S4, expression and purification of recombinant protein: and (3) carrying out liquid culture on the strains which are positive in secondary PCR identification and successful in secondary enzyme digestion reaction identification, and carrying out IPTG induced expression, wherein the IPTG concentration is 0.2-0.3 mmol/L and the induction time is 4-4.5 h. And centrifugally collecting thalli, carrying out ultrasonic crushing after resuspending the thalli, wherein the power of ultrasonic crushing is 200W, the work lasts for 2-3 s, the interval is 1s, each time lasts for 20-22 min, and the process is repeated for 2-4 times. And centrifuging again after ultrasonic treatment to collect supernatant and precipitate respectively, washing the precipitate, dissolving the precipitate, washing the precipitate by using 2mol/L urea solution, dissolving the precipitate by using 8mol/L urea solution, filtering the supernatant and the dissolved solution of the precipitate by using filter membranes with the pore diameter of 0.45 mu m respectively, and filtering. Respectively purifying the protein of the supernatant and the dissolved solution of the precipitate by adopting a medium-high pressure chromatography system, and carrying out gradient dialysis renaturation at 4-6 ℃ on the purified precipitate, wherein the dialysis gradient is 6mol/L urea solution, 4mol/L urea solution, 2mol/L urea solution, 1mol/L urea solution and PBS buffer solution; and (3) dialyzing and renaturing the purified supernatant at 4-6 ℃ by adopting a PBS buffer solution, wherein the renaturation time of the purified precipitate and the supernatant is 6-8 h, and obtaining the recombinant protein of the rainbow trout type I interferon after renaturation.

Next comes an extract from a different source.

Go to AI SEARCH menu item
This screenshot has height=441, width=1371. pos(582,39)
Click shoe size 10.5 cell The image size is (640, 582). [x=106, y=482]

The liquid culture of the strains which are positive in secondary PCR identification and successful in secondary enzyme digestion reaction specifically comprises the following steps: the strain is inoculated into 10-15 ml of Amp-LB liquid culture medium, and shake culture is carried out at 150-160 r/min and 37 ℃ until OD value is 0.6-0.65. After induction of expression, BL21(DE3) strain transformed with empty pET-32a plasmid was used as a control to eliminate background expression.

After the primary expression is completed, the expression product is verified: taking 1-1.5 ml of bacterial liquid, centrifuging at 8000 Xg for 2-3 min, removing supernatant, collecting the bacterial, re-suspending the bacterial by using 40-50 ul of PBS, adding 10-12.5 ul of 5 Xloading buffer, uniformly mixing, heating at 100-106 ℃ for 10-12 min, centrifuging for 30-40 sec, taking 10ul of sample, carrying out SDS-PAGE analysis, taking out gel after electrophoresis, putting the gel into Coomassie brilliant blue staining solution, staining for 3-3.5 h, finally putting the gel into clear water, boiling for 15-20 min, photographing and observing, comparing with a control strain, wherein the PAGE result of a target strain has one more strip than that of the control strain, and when the position size is basically consistent with the expected size of the target protein, the successful expression of the target protein is shown.

After the recombinant rainbow trout type I interferon is renatured, the recombinant rainbow trout type I interferon is checked by 10% SDS-PAGE, the concentration of the recombinant rainbow trout type I interferon is detected by a nucleic acid protein analyzer, and the recombinant rainbow trout type I interferon is stored at the temperature of minus 80 ℃ for later use.